You’ve been away for sooo long –
you can’t ask why…
You’ve been away – you can’t ask why…
You can’t ask why…

(INDUSTRIESTAUBSAUGER-GITARRENRIFF!!)

Das muss vorausgeschickt werden: „Duel“ von Swervedriver ist und bleibt der Song, der das Mixtape meines Lebens eröffnen wird.

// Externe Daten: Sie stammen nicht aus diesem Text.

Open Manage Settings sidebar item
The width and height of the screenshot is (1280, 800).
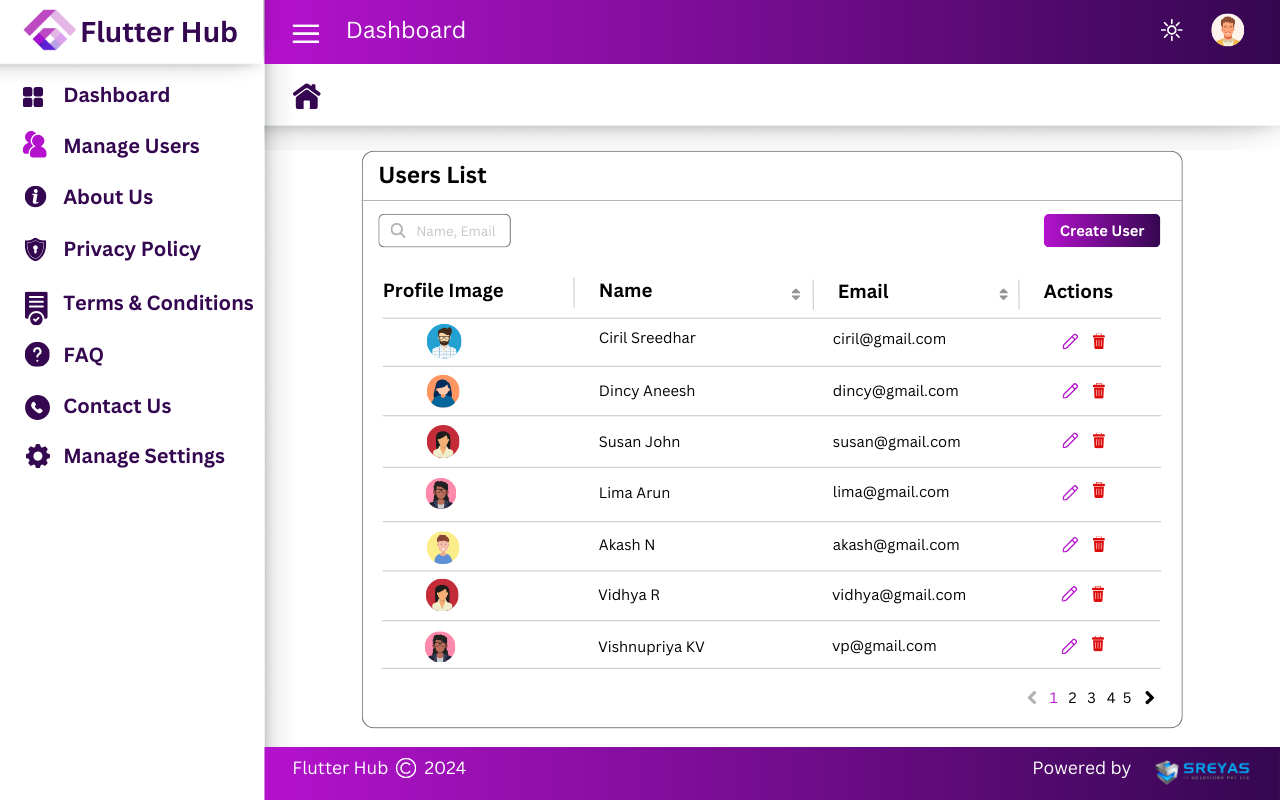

Noch so eine Zeitreise also. Schon sonderbar, dass die Bands, die 1991 meine Lieblingsbands waren, einfach nicht von der Bildfläche verschwinden. Slowdive und Ride haben sich reformiert. Blur haben ein neues Album angekündigt. Die Pixies und MBV waren vor einem bzw zwei Jahren dran. Das jüngste Werk der Charlatans habe ich kürzlich erst rezensiert. Und jetzt Swervedriver. Es muss doch was aussagen, dass die Bands zurück auf die Bühne gerufen werden, von ihren inneren Stimmen, und von Legionen von Fans. Dass die Bands den Absprung verpasst haben und nicht aus diesem Leben raus können? Dass das, was aus dem UK nachrückt, halt nicht in diese Schuhgrößen passt? Aber doch am ehesten: Dass diese Bands eben doch verdammt großartig waren.

Es ist ja nicht mal so, dass Swervedriver damals so irre erfolgreich gewesen wären. Aber ihre vier Alben haben die Zeit erstaunlich gut überdauert und neue Fans gesammelt – keine riesigen Massen, aber genug, dass es sich für Adam Franklin und Jimmy Hartridge lohnte, die Sache wieder auf die Beine zu stellen. Sie touren seit 2008, und jetzt gibt es also ihr erstes neues Album seit 1998. Was herrlich ist.